TASKS TO COMPLETE:
A – Answer these about the article on stomach bacteria and weight gain:
(i) In which journal was the study published?
(ii) After nine weeks on a high-fat diet, by how much did the normal mice increase their weight?
(iii) How many strains of bacteria are in the stomach?
B – Print the stomach bacteria article from "Scientists from the" to "the immune response.".

--- TEXT SHOWN ---

Stomach Bacteria Might Be Making You Fat

Scientists from the University of Chicago Medical Center have showed that weight gain is not just due to excessive caloric intake, but also the interaction between intestinal bacteria and the body's immune response.

"Diet-induced obesity depends not just on calories ingested but also on the host's microbiome," said the study's senior author Yang-Xin Fu, MD, PhD, professor of pathology at the University of Chicago in a press release. A microbiome is the total of all microbes living in, and on, our bodies. Previous studies have revealed the differences in gut microbiomes in lean and obese people.

Though stomach bacteria has been in the spotlight before as a possible cause of obesity, this new research shows promise in the ability to alter the bacterial mix as a treatment for obesity—by either regulating gut flora or manipulating the immune response.

Measuring Microbes and Immunity

In the study, published in the journal Nature Immunology, scientists focused on the interactions between diet, intestinal bacteria, and the immune system to reveal some of the mechanisms that regulate weight gain.

According to the press release:

Researchers compared normal mice with mice that have a genetic defect that renders them unable to produce lymphotoxin, a molecule that helps to regulate interactions between the immune system and bacteria in the bowel. Mice lacking lymphotoxin, they found, do not gain extra weight, even after prolonged consumption of a high-fat diet.

On a standard diet, both groups of mice maintained a steady weight. But after nine weeks on a high-fat diet, the normal mice increased their weight by one-third, most of it fat. Mice lacking lymphotoxin ate just as much, but did not gain weight.

The high-fat diet triggered changes in gut microbes for both groups. The normal mice had a substantial increase in a class of bacteria (Erysopelotrichi) previously associated with obesity and related health problems. Mice that lacked lymphotoxin were unable to clear segmented filamentous bacteria, which has previously been found to induce certain immune responses in the gut.

To confirm the role of stomach bacteria in weight gain, researchers performed fecal transplants in mice raised in sterile environments.

The results: Mice who received bacteria that made the molecule lymphotoxin gained weight quickly. The mice that received bacteria lacking lymphotoxin gained much less weight for a period of about three weeks, before their immune system normalized the gut flora.

More research is needed before a clinical application is available. Such treatments may be administered through vaccines or antibiotics.

The biggest challenge: There are more than 500 strains of bacteria in the stomach. According to the researchers, finding "the precise microbes that promote such weight gain and the specific host responses that foster their growth need to be better established."

--- DATA EXTRACT ---

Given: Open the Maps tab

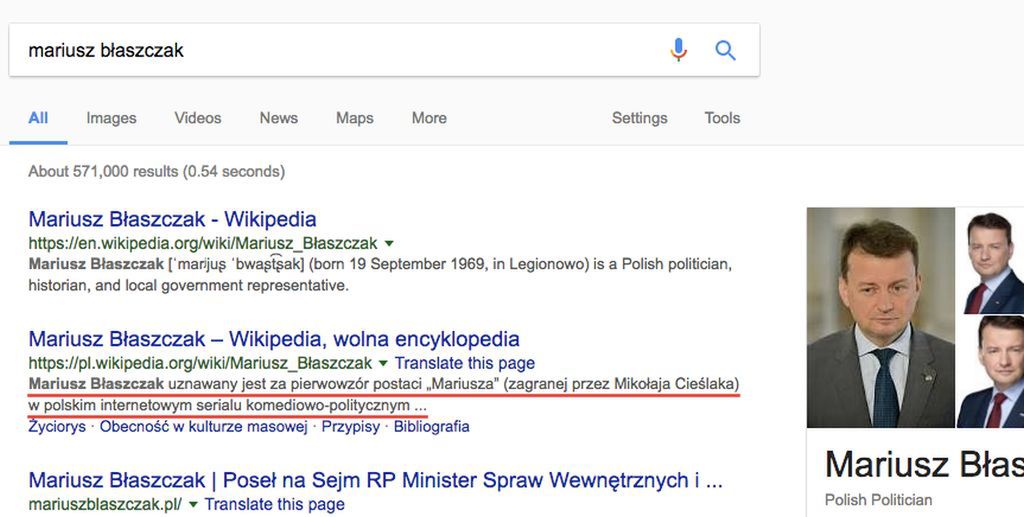Looking at the screenshot, I should pos(354,118).
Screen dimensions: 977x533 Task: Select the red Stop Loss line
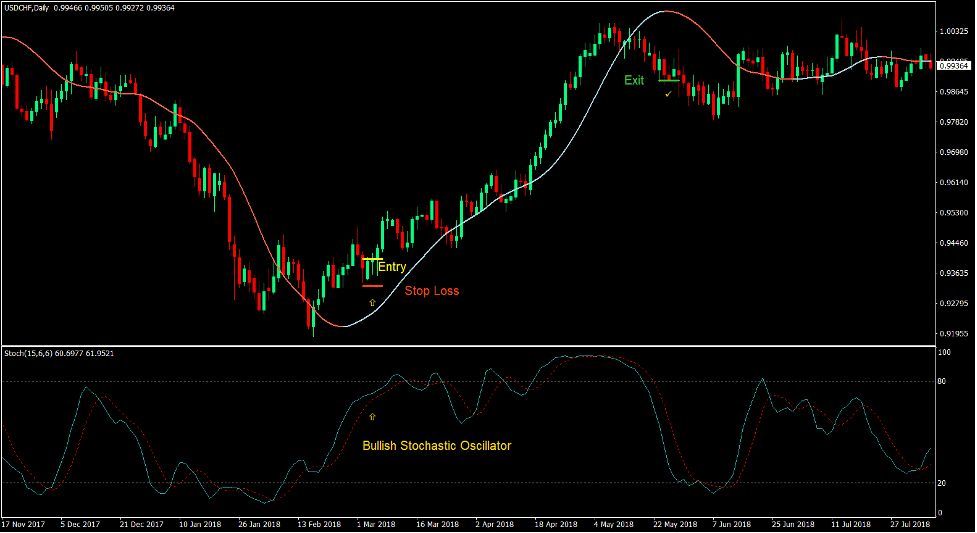tap(372, 286)
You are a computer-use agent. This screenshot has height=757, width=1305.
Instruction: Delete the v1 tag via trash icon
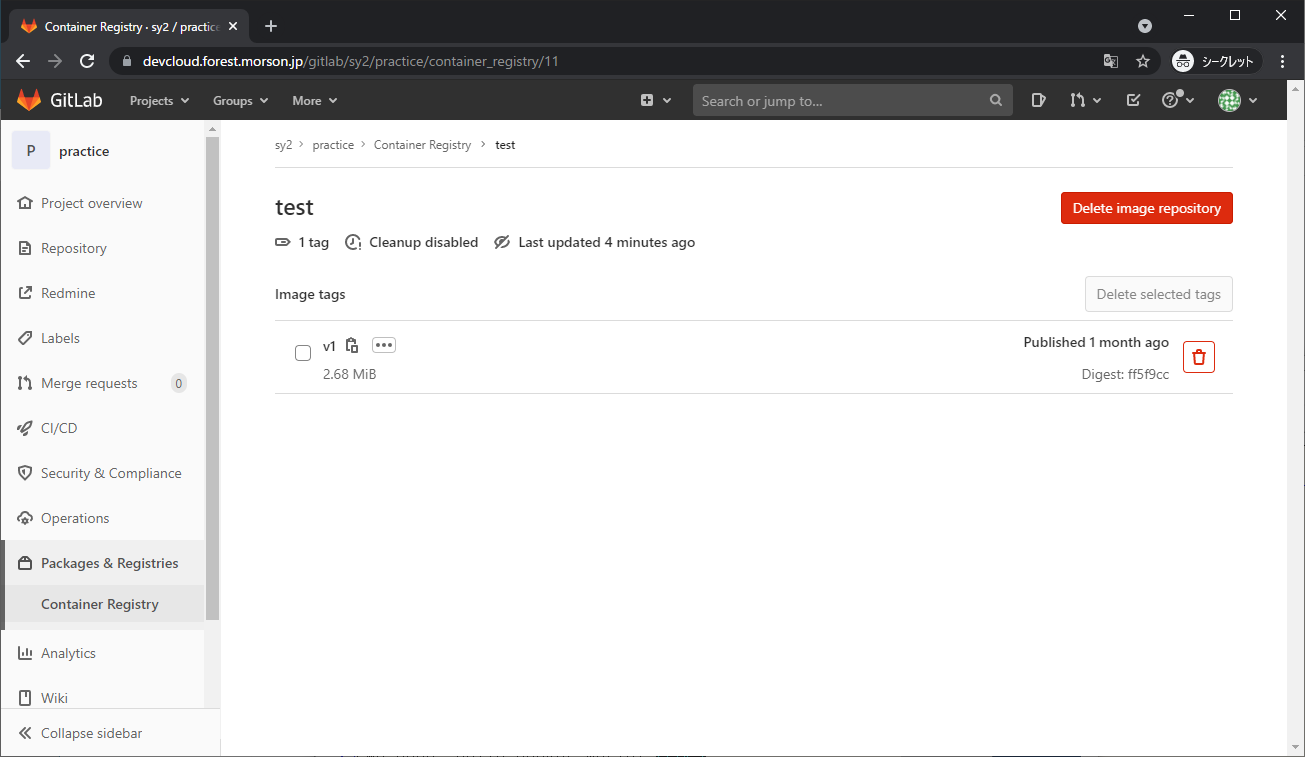pos(1198,357)
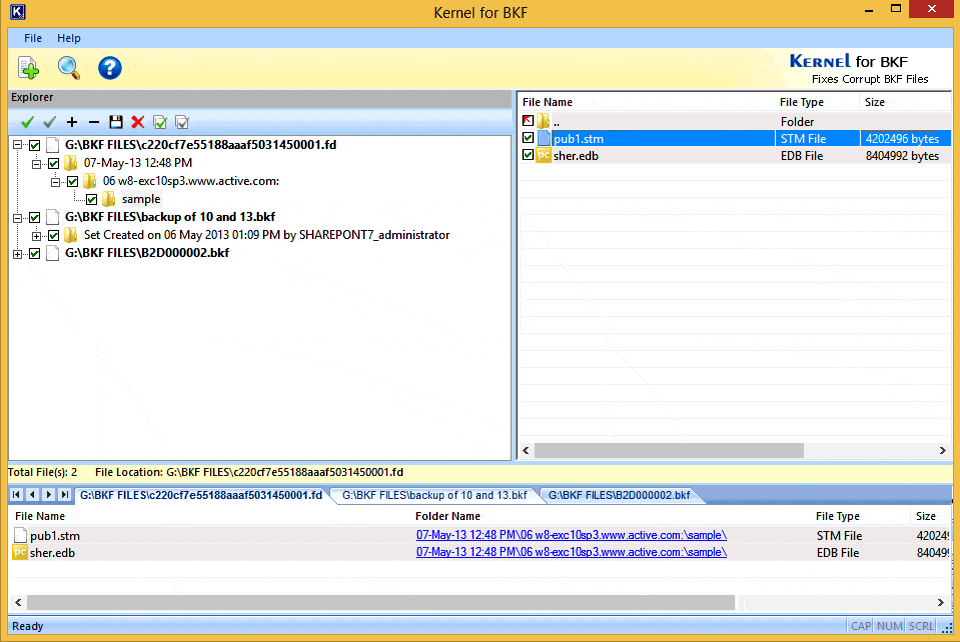Click the minus collapse-all icon in Explorer toolbar

[93, 122]
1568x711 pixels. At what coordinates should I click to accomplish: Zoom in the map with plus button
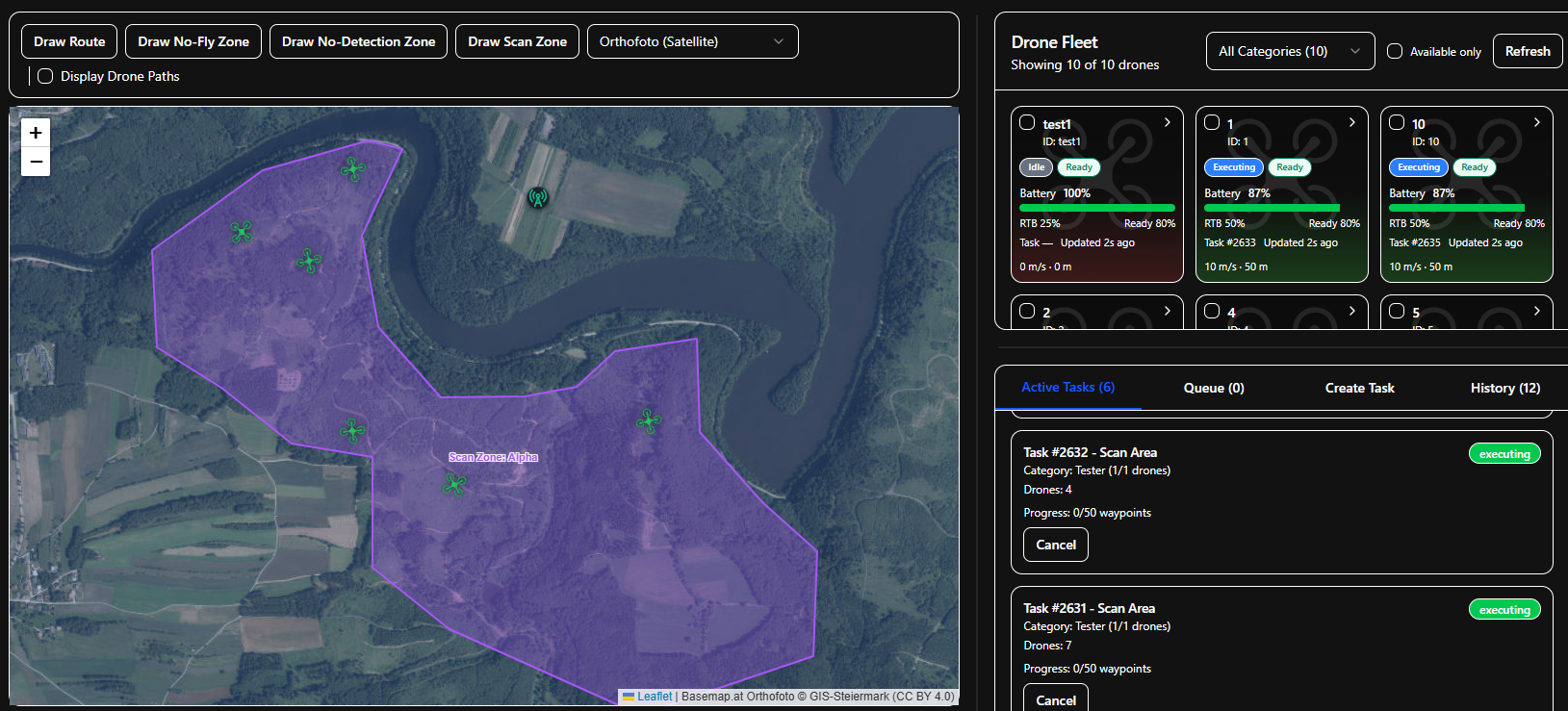pos(36,133)
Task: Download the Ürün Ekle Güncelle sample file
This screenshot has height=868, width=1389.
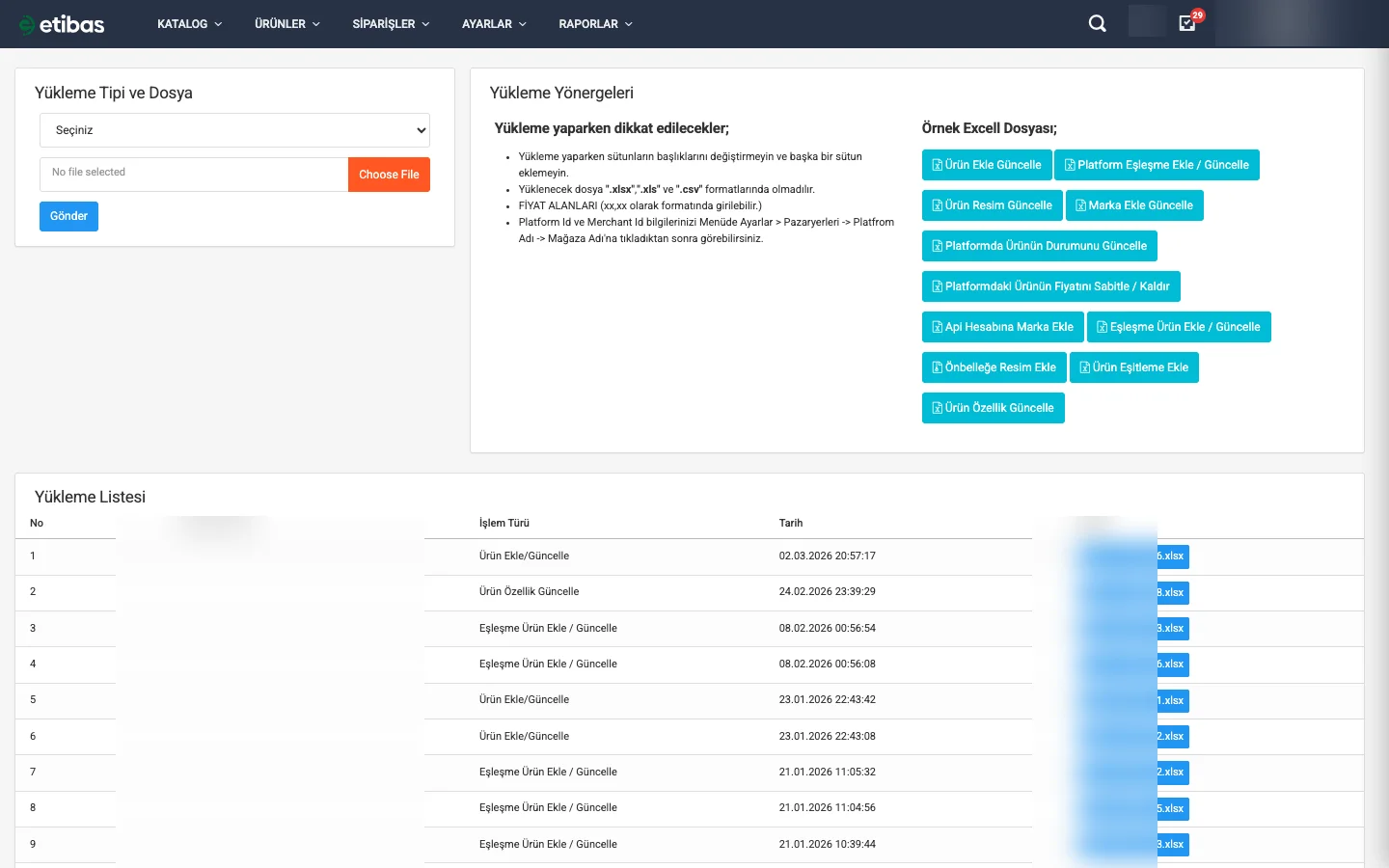Action: 986,165
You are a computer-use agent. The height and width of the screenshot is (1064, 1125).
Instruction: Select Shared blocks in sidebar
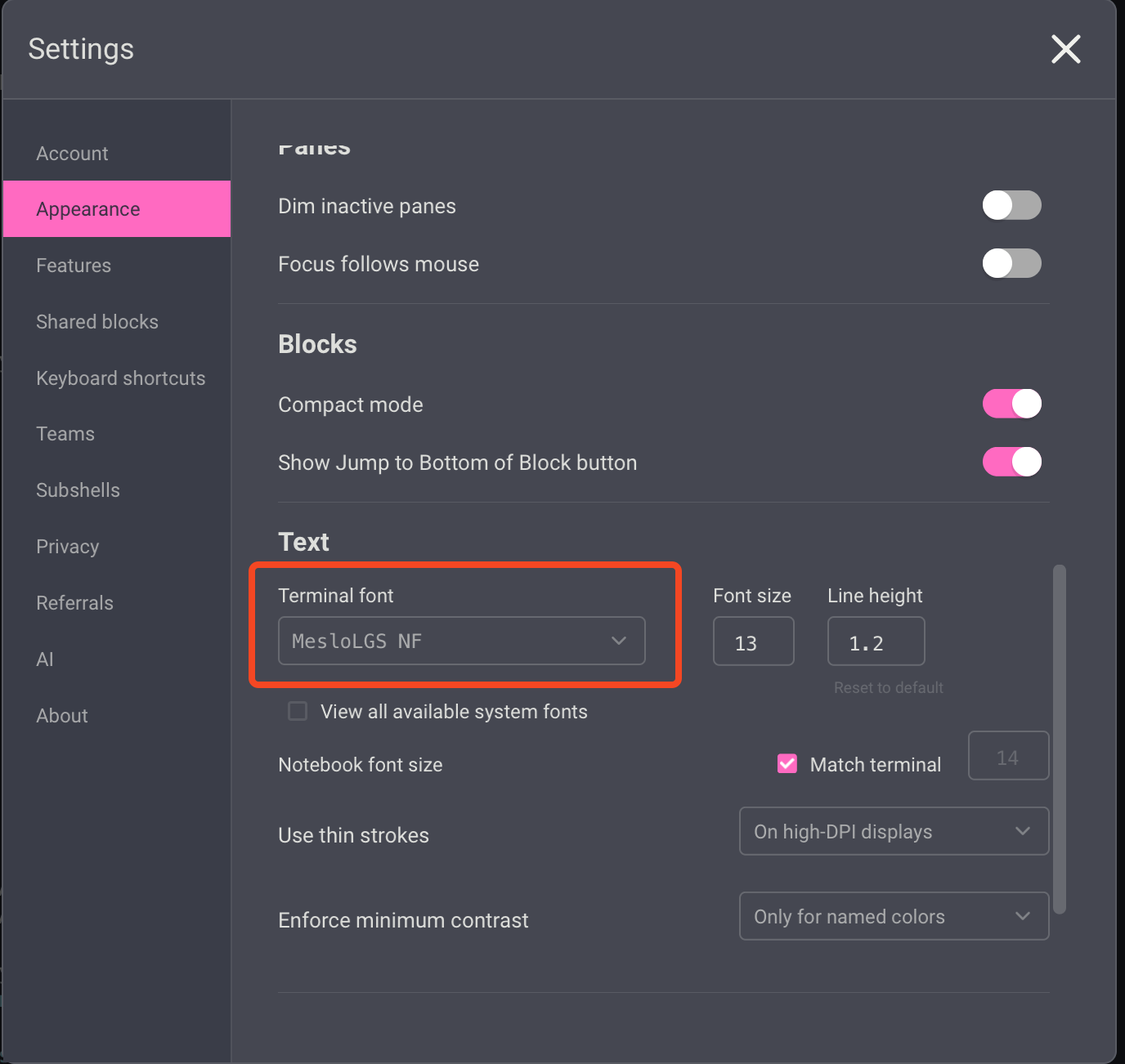[97, 322]
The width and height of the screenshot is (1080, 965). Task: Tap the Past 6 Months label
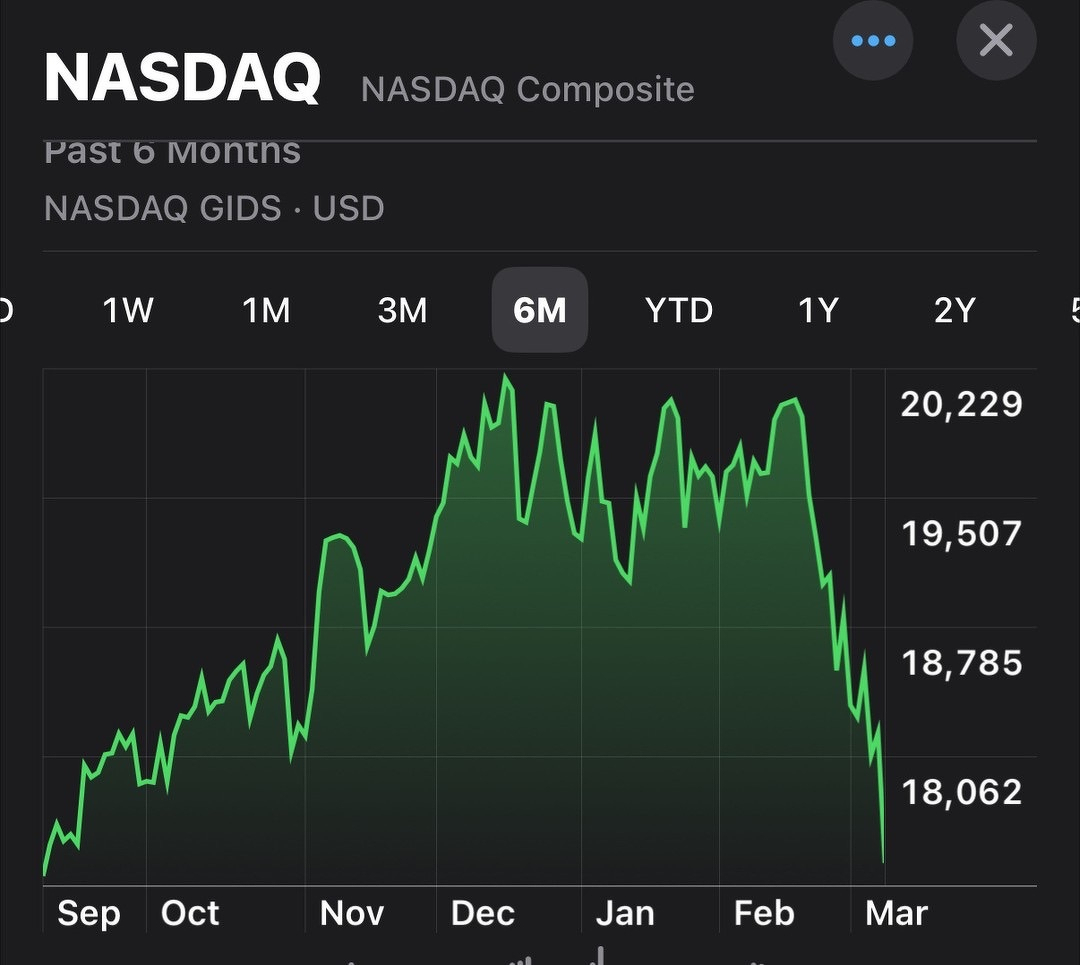tap(172, 152)
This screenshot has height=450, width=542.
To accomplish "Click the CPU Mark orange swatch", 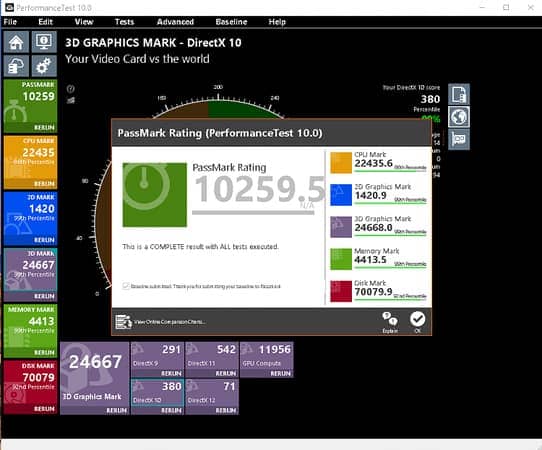I will [x=341, y=162].
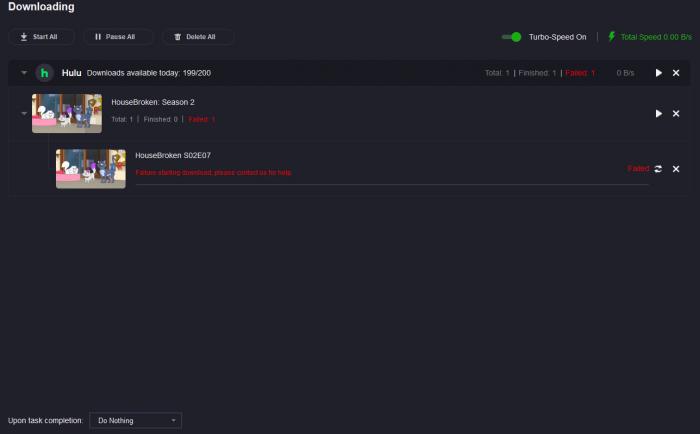Click the HouseBroken S02E07 episode thumbnail
The image size is (700, 434).
91,169
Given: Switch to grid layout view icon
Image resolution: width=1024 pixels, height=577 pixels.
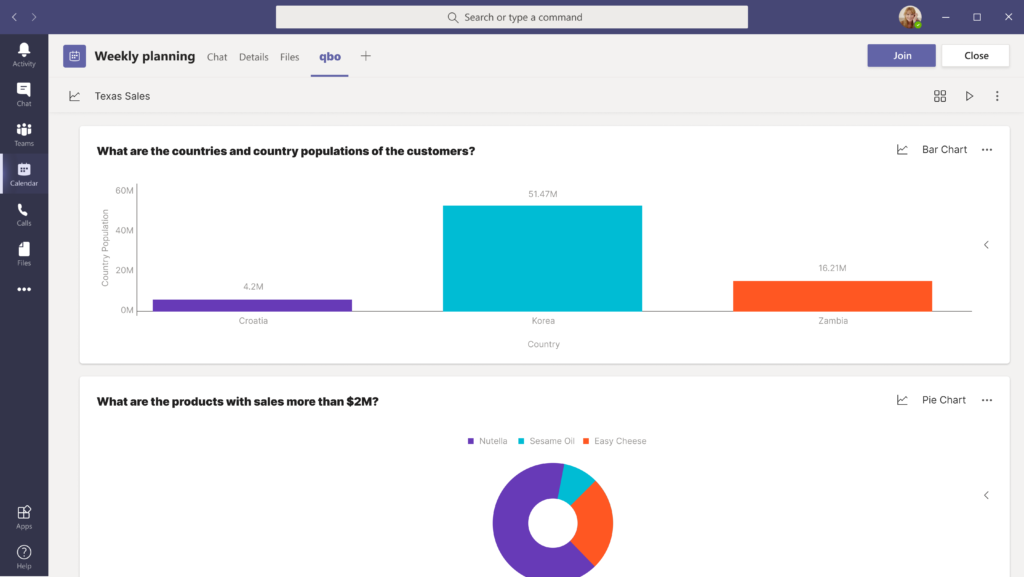Looking at the screenshot, I should (940, 96).
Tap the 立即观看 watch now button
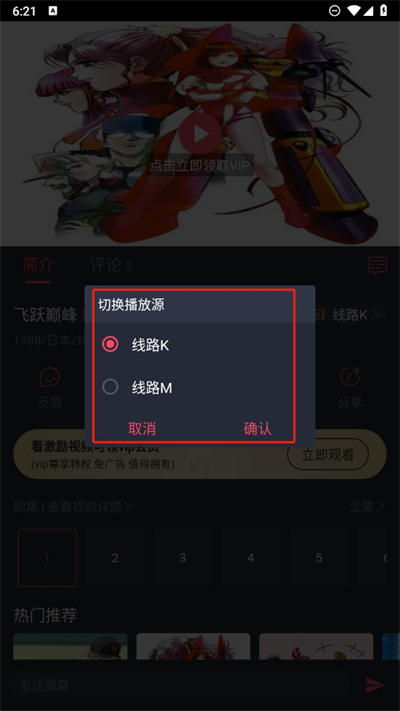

---

SET OF ANSWERS:
A –
(i) Nature Immunology
(ii) By one-third
(iii) More than 500

B –
Scientists from the University of Chicago Medical Center have showed that weight gain is not just due to excessive caloric intake, but also the interaction between intestinal bacteria and the body's immune response.

"Diet-induced obesity depends not just on calories ingested but also on the host's microbiome," said the study's senior author Yang-Xin Fu, MD, PhD, professor of pathology at the University of Chicago in a press release. A microbiome is the total of all microbes living in, and on, our bodies. Previous studies have revealed the differences in gut microbiomes in lean and obese people.

Though stomach bacteria has been in the spotlight before as a possible cause of obesity, this new research shows promise in the ability to alter the bacterial mix as a treatment for obesity—by either regulating gut flora or manipulating the immune response.